The work of Karen Ann Myers first caught my eye a couple years ago when a mutual friend curated her into a show at The Katzen Arts Center. Since that time, Karen has moved from her college city of Boston to her new home in Charleston, South Carolina where she works as the executive director of Redux Contemporary Arts Center. While recently serving as Redux’s artist-in-residence, I was very curious to visit her studio and see what she was up to.
Karen works out of her one-bedroom Charleston home, where she has converted her living room into a studio she shares with her boyfriend and fellow painter Tony Csavas. The studio walls allow each artist to effectively work on only one painting at a time. Elsewhere in the house, paintings and prints are stashed in every imaginable space. Large paintings are in the bathroom. Smaller ones are in the kitchen cupboards. I was excited to visit an artist whose studio space and storage solutions match my own.
Discussing her work, Karen is very up front about the fact that her paintings are thinly veiled self-portraits. Each figure she paints is an amalgam of various sources—a Frankenstein’s monster of herself, her sisters and friends—all glossed over with the appearance of fashion models in glamorous poses. The scantily clad or nude women portray equal parts control and vulnerability, confidence and uncertainty. Often painted from an aerial perspective, her rendered figures are surrounded by flat intricate patterns. These patterns are present in her studio in the form of pattern books, samples and cutouts.
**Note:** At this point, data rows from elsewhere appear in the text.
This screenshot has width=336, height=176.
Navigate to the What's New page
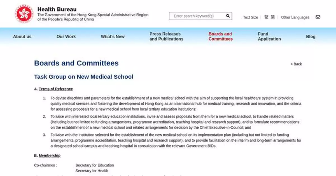pyautogui.click(x=113, y=36)
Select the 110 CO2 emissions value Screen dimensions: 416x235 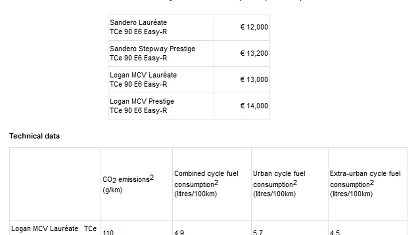[108, 232]
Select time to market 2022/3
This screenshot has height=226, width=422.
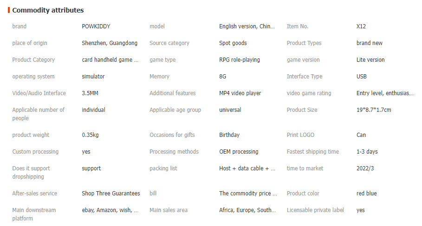(x=365, y=168)
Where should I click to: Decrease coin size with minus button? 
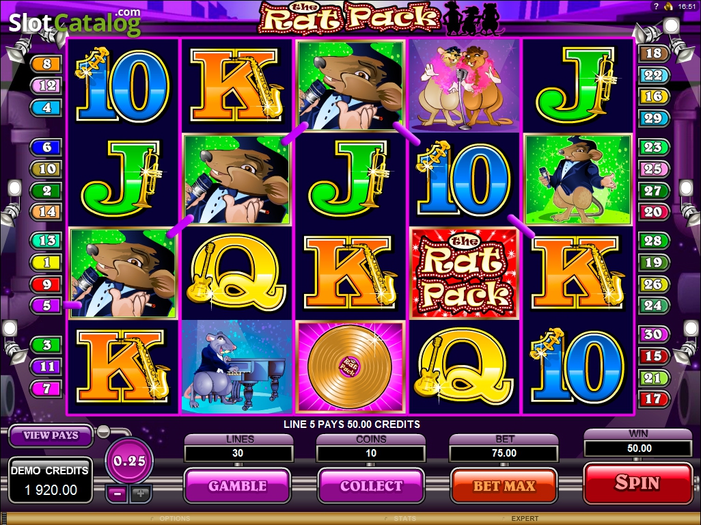[x=118, y=494]
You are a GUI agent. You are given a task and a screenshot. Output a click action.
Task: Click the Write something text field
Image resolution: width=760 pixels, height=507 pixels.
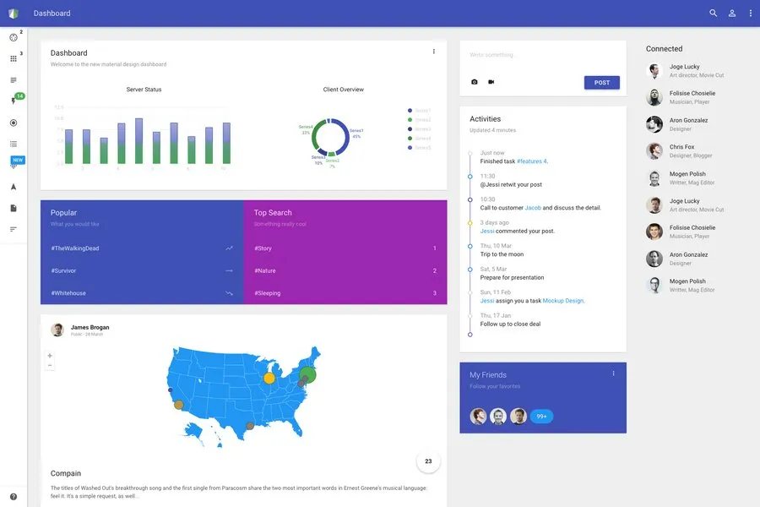(540, 55)
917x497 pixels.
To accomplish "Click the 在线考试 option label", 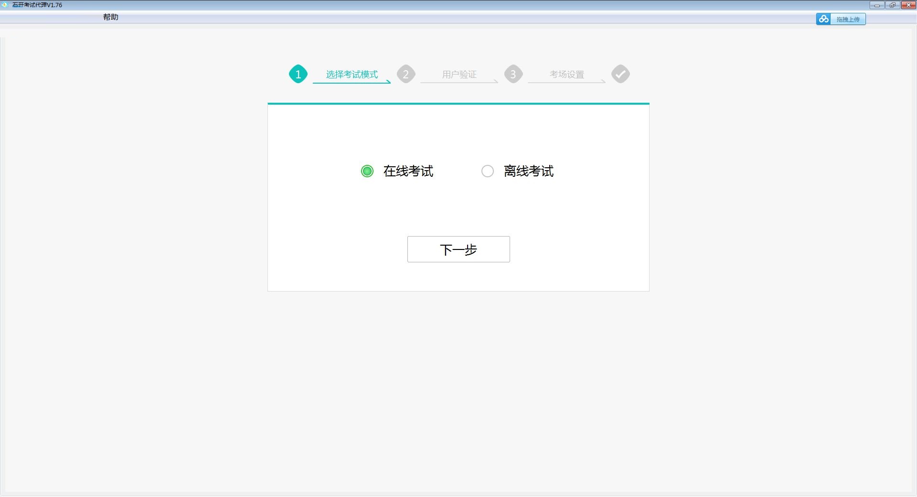I will click(x=408, y=171).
Much of our discussion centers around gender issues and sexuality in media and advertising. She points out that most of her collectors are male. I jokingly ask her if these men are getting off to her paintings and she responds with an enthusiastic, “I hope so.” Her desire to please the viewer and collector seem a perfect match for the same desire depicted in the paintings.
Karen is represented by Scoop Studios in Charleston, SC and is exhibiting her first Los Angeles solo show at Luis de Jesus from July 3 to August 7, 2010.